The query match is also reflected in the DataFrame:

In [None]:
gf_filt.dataframe

In [7]:
# display query type 2 documentation
display(Markdown("../common/documentation/quantifier-capabilities-02-01.md"))

### Query type 2: Match zero or more nodes

In many cases, a user may not know how many nodes to match. For this reason, hatchet provides the `"*"` and `"+"` literals as a quantifier `match zero or more nodes` and `match one or more nodes`, respectively.

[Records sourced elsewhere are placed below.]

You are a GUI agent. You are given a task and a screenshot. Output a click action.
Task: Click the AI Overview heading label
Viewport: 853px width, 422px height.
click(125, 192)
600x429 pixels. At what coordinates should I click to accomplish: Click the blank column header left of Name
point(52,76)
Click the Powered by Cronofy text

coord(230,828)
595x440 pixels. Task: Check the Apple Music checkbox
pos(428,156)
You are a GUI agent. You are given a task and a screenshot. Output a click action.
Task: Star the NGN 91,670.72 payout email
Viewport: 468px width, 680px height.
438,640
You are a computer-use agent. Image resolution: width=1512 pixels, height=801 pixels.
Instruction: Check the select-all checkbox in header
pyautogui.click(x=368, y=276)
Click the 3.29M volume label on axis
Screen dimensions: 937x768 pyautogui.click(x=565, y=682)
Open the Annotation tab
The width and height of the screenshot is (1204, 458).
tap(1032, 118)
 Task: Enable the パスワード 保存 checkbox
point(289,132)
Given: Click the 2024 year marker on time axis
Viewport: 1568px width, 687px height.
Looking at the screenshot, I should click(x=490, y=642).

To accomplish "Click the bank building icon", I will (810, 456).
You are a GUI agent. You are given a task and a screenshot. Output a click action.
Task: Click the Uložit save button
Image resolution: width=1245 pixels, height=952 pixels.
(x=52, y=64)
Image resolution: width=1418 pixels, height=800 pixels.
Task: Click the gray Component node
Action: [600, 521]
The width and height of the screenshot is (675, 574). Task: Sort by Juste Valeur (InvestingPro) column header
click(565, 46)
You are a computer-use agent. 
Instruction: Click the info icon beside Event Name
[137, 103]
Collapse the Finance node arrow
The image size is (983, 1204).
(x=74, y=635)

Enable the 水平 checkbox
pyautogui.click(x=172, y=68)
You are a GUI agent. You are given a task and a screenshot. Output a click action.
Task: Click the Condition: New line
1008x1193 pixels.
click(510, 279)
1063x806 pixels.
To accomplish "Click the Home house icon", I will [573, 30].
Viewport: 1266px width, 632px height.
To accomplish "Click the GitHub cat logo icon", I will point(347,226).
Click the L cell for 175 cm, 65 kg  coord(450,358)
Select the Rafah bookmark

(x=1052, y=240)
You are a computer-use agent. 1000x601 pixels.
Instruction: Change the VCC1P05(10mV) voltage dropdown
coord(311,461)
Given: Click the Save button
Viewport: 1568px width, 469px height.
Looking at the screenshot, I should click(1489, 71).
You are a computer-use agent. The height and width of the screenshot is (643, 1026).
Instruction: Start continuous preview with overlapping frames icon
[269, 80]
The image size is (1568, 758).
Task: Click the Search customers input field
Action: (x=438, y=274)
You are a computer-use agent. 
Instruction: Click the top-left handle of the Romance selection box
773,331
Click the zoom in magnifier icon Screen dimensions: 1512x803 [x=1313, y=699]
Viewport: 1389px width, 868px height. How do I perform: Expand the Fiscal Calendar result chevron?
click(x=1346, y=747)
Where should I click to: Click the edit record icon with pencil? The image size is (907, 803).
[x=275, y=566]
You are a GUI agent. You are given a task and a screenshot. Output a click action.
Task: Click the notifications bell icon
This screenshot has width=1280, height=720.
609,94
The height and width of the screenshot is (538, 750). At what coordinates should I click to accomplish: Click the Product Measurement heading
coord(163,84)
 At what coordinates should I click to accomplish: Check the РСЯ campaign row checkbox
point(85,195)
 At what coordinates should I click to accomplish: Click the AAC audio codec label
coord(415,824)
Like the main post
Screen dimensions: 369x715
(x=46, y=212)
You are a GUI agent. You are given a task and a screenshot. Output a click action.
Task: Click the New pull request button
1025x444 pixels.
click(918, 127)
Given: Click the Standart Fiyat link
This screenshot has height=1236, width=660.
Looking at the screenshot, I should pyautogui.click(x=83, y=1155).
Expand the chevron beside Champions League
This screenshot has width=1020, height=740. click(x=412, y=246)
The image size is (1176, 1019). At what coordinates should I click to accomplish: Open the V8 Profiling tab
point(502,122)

This query type filters a GraphFrame with the object syntax to find all query paths with zero or more nodes that meet a query predicate. This notebook contains two examples for this query use case. The purpose of the second example is to illustrate the difference between the query use cases that `match zero or more nodes` and `match one or more nodes`.

**Example 1:**

For the first example, the following query matches all zero or more nodes where the predicate that the `name` metric `starts with "Calc"` is satisfied.


In [22]:
# zero or more nodes with name starting with Calc
query_2_1 = """
MATCH ("*", p)
WHERE p."name"=~"Calc.*"
"""

Just as before, the above query is passed to Hatchet’s filter() function to filter the input GraphFrame.

In [23]:
gf_filt = gf.filter(query_2_1)

Here, instead of matching only single nodes, entire call stacks can be matched. The resulting GraphFrame now only lists the nodes that matched the query:

In [None]:
print(gf_filt.tree())

The query match is also reflected in the DataFrame:

In [None]:
gf_filt.dataframe

In [8]:
# display query type 2 documentation
display(Markdown("../common/documentation/quantifier-capabilities-02-02.md"))

**Example 2:**

In some cases, it is necessary to constrain which nodes to match. In other cases, it may be unknown which functions are called before a particular routine.

For this second example, the first quantifier (`"."`) constrains the filter to single node with the predicate that the metric `name`, `starts with lulesh`. The second quantifier (`"."`) all nodes matching any node, before only `matching zero or more nodes` that satisfy the predicate that the metric `name`, `starts with Calc`.  

In [28]:
# zero or more nodes with several query nodes
query_2_2 = """
MATCH (".", p)->(".")->("*", p1)
WHERE p."name"=~"lulesh.*" AND
    p1."name"=~"Calc.*"
"""

Just as before, the above query is passed to Hatchet’s filter() function to filter the input GraphFrame.

In [29]:
gf_filt = gf.filter(query_2_2)

The resulting GraphFrame now only lists the nodes that matched the query:

In [None]:
print(gf_filt.tree())

In [9]:
# display query type 2 documentation
display(Markdown("../common/documentation/quantifier-capabilities-02-03.md"))

The above graph tree demonstrates that when the query to `match zero or more nodes` is executed with the constraints mentioned above, the node with `name "TimeIncrement"` is included, as it satisfies the third quantifier and predicate in the example. This specific node is omitted when the third quantifier in this example is changed to match one or more nodes instead. 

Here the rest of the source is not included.